Travis County rejects ICE-issued prisoner detainers on case basis

Processing a Detainer Request Although Travis County may differ from many of its peer counties on whether it grants detainer requests, the process to request one is always the same.[/caption]

Since the Legislature has been in session, the topic of “sanctuary cities” has dominated conversation under the pink dome, mainly due to the actions of Travis County Sheriff Sally Hernandez.


Hernandez campaigned saying she would evaluate U.S. Immigration and Customs Enforcement detainer requests on a case-by-case basis and not necessarily honor every one to boost trust in minority communities. With that promise, Hernandez is not violating any law. A detainer request is just that—a request—that law-enforcement officials can choose to comply with.


Sen. Charles Perry, R-Lubbock, is looking to change the discretionary nature of these requests by making them legally binding. In Senate Bill 4, jurisdictions that do not honor detainers will face repercussions in the form of civil penalties, withdrawal of state funding and criminal charges for those in leadership roles.


In the first day of enacting her policy, Hernandez released 37 immigrants from jail. At the same time, 191 immigrants in the county were held under ICE detainer requests. Many sheriffs are claiming Travis County is the only one of Texas’ more than 200 counties to be enforcing these so-called sanctuary city policies.


In suburban areas around the state, many police departments are saying they do not question their ability to deny a detainer request.


According to law-enforcement agencies, once a person is arrested, he or she will undergo an interview. If during that interview a correctional officer has a reason to believe the arrested person is an undocumented immigrant, the officer contacts ICE.


Senior Public Information Officer with the Travis County Sheriff’s Office Kristen Dark said the passage of Senate Bill 4 as it was passed out of the Senate, with penalties for jurisdictions not complying with all detainers, would change the way the sheriff’s office currently operates.


However, Dark said the sheriff’s office is not doing anything to lobby against the passage of the bill. Instead, the sheriff’s office is focusing on building trust with minority communities through town hall meetings, social events and community safety initiatives like National Night Out.

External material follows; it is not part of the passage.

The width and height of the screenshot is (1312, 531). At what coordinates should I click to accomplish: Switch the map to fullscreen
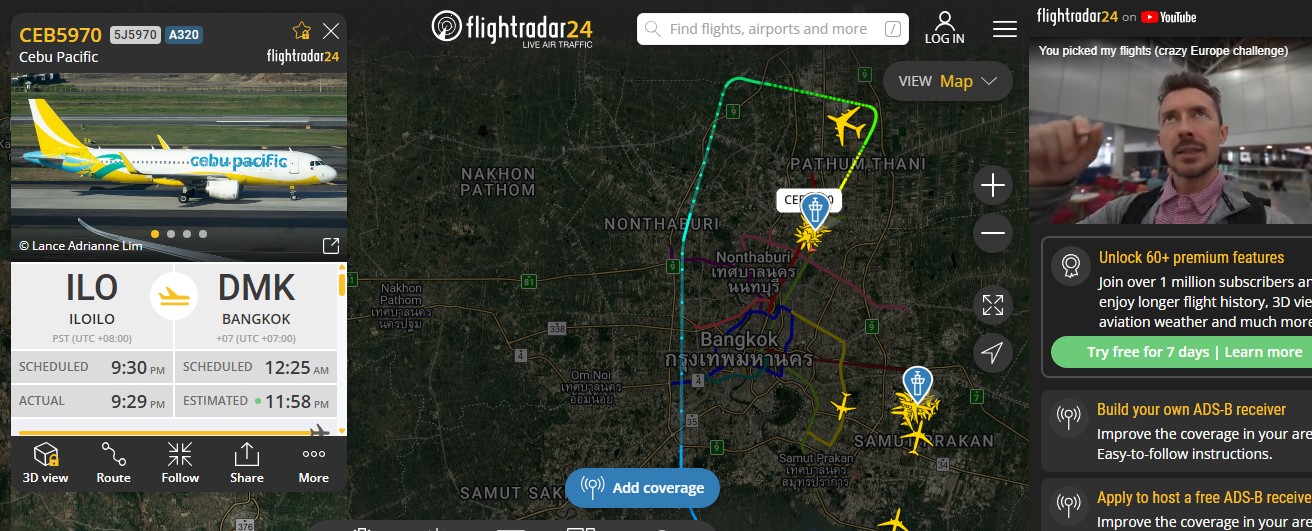[992, 305]
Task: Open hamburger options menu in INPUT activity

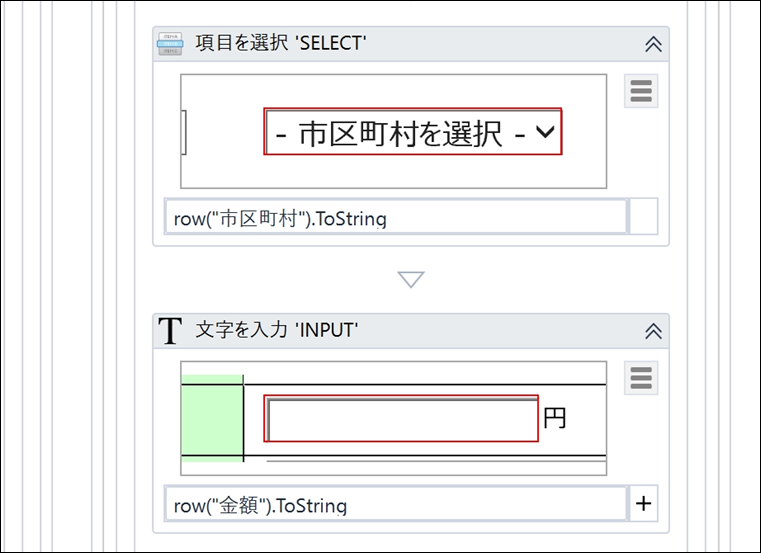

Travis County did not start denying detainer requests until February 1. All detainer requests issued up until that time were honored, Dark said.


A March 20 Department of Homeland Security report revealed Travis County denied 142 requests in the span of one week. This was the most of any counties included in the national report. Judge Sarah Eckhardt acknowledged the report by pointing to Travis County having the lowest crime rate of any urbanized Texas area.

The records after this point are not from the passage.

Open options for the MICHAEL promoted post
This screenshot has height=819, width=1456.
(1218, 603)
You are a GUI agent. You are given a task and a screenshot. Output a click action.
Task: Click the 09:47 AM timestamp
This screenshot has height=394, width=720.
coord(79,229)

News and notes from the capitol


Community Impact Newspaper and The Texas Tribune have established a partnership to share essential updates during the 85th legislative session. The Texas Tribune is a nonprofit, nonpartisan media organization that informs Texans ­ and engages with them ­ about public policy, politics, government and statewide issues. Learn more at texastribune.org.




  • Budget update
    The Texas Senate Finance Committee and the House Appropriations Committee are expected to soon pass their respective state budget plans. Those proposals will then be considered by the full chambers. Among the developments in the plans: The Senate Finance Committee gave initial approval to budget items that would cut $180 million from state-funded pre-K in favor of a $40 million public-private partnership. (The House base budget didn’t include money for Abbott’s pre-K program.) The Senate Finance Committee is also proposing significant cuts to each state university.

  • Public education
    House Public Education Committee Chairman Dan Huberty and Senate Education Committee Chairman Larry Taylor filed bills to help make the A-F accountability system more palatable to educators, who say grading their schools won’t help them serve students better.

  • The “bathroom bill”
    On March 15, the Texas Senate passed Senate Bill 6, known as the “bathroom bill.” SB 6 would require transgender people to use the bathroom in public schools, government buildings and public universities that matches their “biological sex.” The legislation would also reverse local nondiscrimination ordinances that let transgender people use the bathroom that corresponds with their gender identity.

  • Property tax reform
    The Senate Finance Committee has advanced Senate Bill 2, which would limit the growth rate of property taxes across the state, to the full Senate for consideration. Similar property tax reform legislation has been proposed in the Texas House.

  • “Sanctuary” cities legislation
    State Rep. Byron Cook, the chair of the House committee that controls future of the “sanctuary” cities bill, said he’d like to see some significant changes to the legislation passed by the Senate. The measure, addressing an issue deemed a priority by Gov. Greg Abbott, takes aim at government entities and college campuses that don’t enforce federal immigration laws.